An English translation of De Pace Fidei is available online, so readers themselves can assess the audacity of Nicholas' hope, but here's an example: If Muslims rebel against the doctrine of the Trinity, explain that they represent unity, equality, and connection. Southern's summary is good: "Even this seemingly insoluble difficulty all but vanishes before the deft reductionist wand" of Nicholas and his "humanistic universalism."

As De Pace Fidei continues, Cusa argues that the Quran itself attributes to Jesus supernatural wisdom and miraculous ability, so Islam and Christianity share a faith in Jesus: Muslims "acknowledge that Christ has resuscitated the dead and created birds from clay. . . . On this basis they can very easily be won over, since it cannot be denied that he has done this in the strength of the divine nature." People of all religions "worship the one God" and are in "concord," even though theologians don't realize it.

Nicholas in 1453 suggested that all the world needed were wise leaders to teach their people and finally meet in Jerusalem where all faiths will be unified and peace will be everlasting. He backed away a bit from that optimism in 1461, when he wrote a sequel titled Cribratio Alkorani, or Scrutiny of the Quran-but he continued to emphasize Islam's monotheism and to argue that Muslims should be applauded for having left idolatry. In scholar Nancy Bisaha's summary, Nicholas challenged "dismissive Christian insights. [He] viewed Islam as a monotheistic faith and an instrument of providence."

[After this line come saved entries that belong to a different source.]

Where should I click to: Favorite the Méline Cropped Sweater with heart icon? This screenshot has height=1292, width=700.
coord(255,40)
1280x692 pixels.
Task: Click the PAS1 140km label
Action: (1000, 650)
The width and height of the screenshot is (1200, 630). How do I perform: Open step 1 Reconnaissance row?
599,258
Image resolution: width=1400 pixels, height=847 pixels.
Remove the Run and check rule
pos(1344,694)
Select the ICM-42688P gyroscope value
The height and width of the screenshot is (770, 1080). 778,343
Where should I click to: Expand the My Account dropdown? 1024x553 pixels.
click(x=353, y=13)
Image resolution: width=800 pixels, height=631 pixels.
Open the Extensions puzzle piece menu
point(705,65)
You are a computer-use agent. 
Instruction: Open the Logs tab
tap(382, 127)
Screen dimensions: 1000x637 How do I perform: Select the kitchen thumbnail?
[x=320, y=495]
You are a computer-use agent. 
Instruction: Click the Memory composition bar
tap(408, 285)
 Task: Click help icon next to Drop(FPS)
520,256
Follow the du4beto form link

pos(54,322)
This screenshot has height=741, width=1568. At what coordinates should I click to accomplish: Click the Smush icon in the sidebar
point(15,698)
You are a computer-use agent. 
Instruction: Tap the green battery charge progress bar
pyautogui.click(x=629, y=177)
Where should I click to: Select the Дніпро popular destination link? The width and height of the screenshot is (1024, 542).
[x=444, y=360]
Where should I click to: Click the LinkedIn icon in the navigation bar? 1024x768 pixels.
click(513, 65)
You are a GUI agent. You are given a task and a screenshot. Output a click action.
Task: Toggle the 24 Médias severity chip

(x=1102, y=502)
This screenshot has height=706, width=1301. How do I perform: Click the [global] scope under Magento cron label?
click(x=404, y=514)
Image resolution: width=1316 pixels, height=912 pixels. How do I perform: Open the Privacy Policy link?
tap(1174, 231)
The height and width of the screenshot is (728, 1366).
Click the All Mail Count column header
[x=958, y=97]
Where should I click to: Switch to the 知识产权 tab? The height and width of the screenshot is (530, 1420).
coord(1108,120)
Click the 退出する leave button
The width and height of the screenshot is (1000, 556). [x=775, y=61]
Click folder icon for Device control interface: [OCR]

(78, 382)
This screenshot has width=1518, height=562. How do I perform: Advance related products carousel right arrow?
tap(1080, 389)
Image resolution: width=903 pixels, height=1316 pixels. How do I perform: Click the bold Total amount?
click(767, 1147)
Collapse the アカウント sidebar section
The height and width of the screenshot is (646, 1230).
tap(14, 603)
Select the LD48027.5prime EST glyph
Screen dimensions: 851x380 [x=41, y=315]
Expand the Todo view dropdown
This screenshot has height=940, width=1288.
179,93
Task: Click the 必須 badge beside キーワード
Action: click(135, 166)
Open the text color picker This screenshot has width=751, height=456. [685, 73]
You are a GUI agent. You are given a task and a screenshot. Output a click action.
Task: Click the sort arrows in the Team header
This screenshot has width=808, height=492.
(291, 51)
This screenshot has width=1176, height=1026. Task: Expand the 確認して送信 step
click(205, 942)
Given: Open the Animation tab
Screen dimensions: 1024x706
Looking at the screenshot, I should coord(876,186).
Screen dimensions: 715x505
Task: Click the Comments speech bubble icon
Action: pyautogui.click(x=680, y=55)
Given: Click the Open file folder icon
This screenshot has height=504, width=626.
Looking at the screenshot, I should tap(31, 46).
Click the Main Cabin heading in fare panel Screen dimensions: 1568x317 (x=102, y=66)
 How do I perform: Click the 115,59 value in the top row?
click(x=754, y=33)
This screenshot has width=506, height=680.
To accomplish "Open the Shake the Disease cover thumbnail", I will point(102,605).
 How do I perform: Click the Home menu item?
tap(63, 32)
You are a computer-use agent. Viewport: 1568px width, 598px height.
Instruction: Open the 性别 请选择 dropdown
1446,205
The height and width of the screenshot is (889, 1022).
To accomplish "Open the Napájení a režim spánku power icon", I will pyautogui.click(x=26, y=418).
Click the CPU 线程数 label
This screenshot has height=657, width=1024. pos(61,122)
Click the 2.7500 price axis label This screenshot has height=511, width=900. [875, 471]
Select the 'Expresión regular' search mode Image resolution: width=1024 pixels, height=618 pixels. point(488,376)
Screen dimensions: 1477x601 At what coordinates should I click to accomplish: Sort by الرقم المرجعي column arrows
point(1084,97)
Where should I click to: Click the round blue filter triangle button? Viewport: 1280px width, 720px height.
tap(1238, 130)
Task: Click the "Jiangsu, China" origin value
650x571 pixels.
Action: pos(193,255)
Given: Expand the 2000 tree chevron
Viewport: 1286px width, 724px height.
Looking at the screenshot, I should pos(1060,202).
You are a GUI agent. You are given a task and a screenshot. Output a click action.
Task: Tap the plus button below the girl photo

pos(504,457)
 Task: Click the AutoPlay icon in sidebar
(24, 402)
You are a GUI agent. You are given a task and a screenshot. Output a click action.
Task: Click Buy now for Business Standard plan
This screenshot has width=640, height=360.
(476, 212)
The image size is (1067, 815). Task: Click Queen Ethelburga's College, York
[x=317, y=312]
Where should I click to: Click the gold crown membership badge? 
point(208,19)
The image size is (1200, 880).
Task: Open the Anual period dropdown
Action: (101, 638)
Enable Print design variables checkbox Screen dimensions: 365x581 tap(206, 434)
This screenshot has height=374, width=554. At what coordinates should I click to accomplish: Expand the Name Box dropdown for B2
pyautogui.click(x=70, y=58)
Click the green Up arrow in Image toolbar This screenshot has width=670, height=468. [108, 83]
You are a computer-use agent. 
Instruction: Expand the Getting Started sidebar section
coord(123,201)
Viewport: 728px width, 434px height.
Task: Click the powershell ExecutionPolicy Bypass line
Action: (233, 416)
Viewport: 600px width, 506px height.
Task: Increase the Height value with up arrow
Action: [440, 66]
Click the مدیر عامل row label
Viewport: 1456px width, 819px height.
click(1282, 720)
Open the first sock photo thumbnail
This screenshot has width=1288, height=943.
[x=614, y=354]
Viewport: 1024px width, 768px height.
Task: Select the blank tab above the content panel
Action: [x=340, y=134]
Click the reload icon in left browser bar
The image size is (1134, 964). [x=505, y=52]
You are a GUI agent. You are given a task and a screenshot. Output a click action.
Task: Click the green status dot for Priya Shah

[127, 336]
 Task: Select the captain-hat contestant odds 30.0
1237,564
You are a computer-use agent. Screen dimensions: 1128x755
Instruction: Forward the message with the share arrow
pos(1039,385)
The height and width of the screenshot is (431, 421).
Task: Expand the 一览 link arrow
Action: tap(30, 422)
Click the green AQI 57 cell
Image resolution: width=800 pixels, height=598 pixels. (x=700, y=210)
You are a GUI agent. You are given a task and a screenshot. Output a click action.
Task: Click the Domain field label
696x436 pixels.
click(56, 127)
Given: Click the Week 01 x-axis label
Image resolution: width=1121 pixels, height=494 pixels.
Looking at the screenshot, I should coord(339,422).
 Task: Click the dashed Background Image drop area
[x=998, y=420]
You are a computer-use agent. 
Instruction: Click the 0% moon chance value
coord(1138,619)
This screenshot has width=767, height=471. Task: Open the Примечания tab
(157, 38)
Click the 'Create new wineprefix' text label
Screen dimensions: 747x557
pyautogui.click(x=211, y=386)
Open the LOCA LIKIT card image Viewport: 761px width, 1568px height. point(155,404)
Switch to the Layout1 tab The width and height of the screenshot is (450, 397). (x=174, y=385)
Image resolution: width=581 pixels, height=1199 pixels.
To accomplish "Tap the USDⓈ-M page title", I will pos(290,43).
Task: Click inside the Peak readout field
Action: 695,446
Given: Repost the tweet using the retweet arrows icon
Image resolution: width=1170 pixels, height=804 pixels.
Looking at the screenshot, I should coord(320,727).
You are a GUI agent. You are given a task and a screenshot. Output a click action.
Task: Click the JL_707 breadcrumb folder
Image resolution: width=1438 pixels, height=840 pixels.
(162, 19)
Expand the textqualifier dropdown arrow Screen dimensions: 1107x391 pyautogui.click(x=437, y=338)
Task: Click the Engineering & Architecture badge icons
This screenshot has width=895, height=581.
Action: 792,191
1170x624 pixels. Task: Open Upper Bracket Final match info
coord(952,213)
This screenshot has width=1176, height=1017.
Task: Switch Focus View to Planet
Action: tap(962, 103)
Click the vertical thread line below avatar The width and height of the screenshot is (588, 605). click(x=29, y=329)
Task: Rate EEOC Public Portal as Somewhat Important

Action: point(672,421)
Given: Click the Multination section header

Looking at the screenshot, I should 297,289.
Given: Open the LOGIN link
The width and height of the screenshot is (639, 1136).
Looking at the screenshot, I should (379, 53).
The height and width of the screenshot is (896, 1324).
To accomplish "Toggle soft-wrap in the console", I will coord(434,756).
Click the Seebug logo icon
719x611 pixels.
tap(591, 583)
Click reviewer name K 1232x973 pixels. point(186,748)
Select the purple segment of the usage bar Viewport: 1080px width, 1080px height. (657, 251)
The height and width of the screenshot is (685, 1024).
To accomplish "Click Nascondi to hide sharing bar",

That same year the diplomat Piccolomini, who had become Pope Pius II, sent a letter to Mehmet suggesting that the Turkish sultan could become ruler of the East without any contest from Christians: Rather than changing his beliefs, he only had to submit to "a few drops of water" within the ceremony of baptism. Historians today wonder whether the pope was serious, but Papal Secretary George of Trebizond apparently believed that Mehmet could "use his imperial might to unite Christianity and Islam in a single faith."

Desperate times bring desperate proposals: Pius II had convened a council in 1459 with the goal of building a unified strategy against Islamic invasion, but no ruler attended and nothing happened. Everyone had an excuse: England had civil war (The War of the Roses), Spaniards were fighting Muslims on their own peninsula, France was recovering from its warfare with England, and so forth. Meanwhile, Muslims advanced in southeastern Europe and European governments (Venice, for example) made their own deals with what seemed like an unstoppable force. Pope Pius may have felt he had no choice in 1461 but to offer a deal.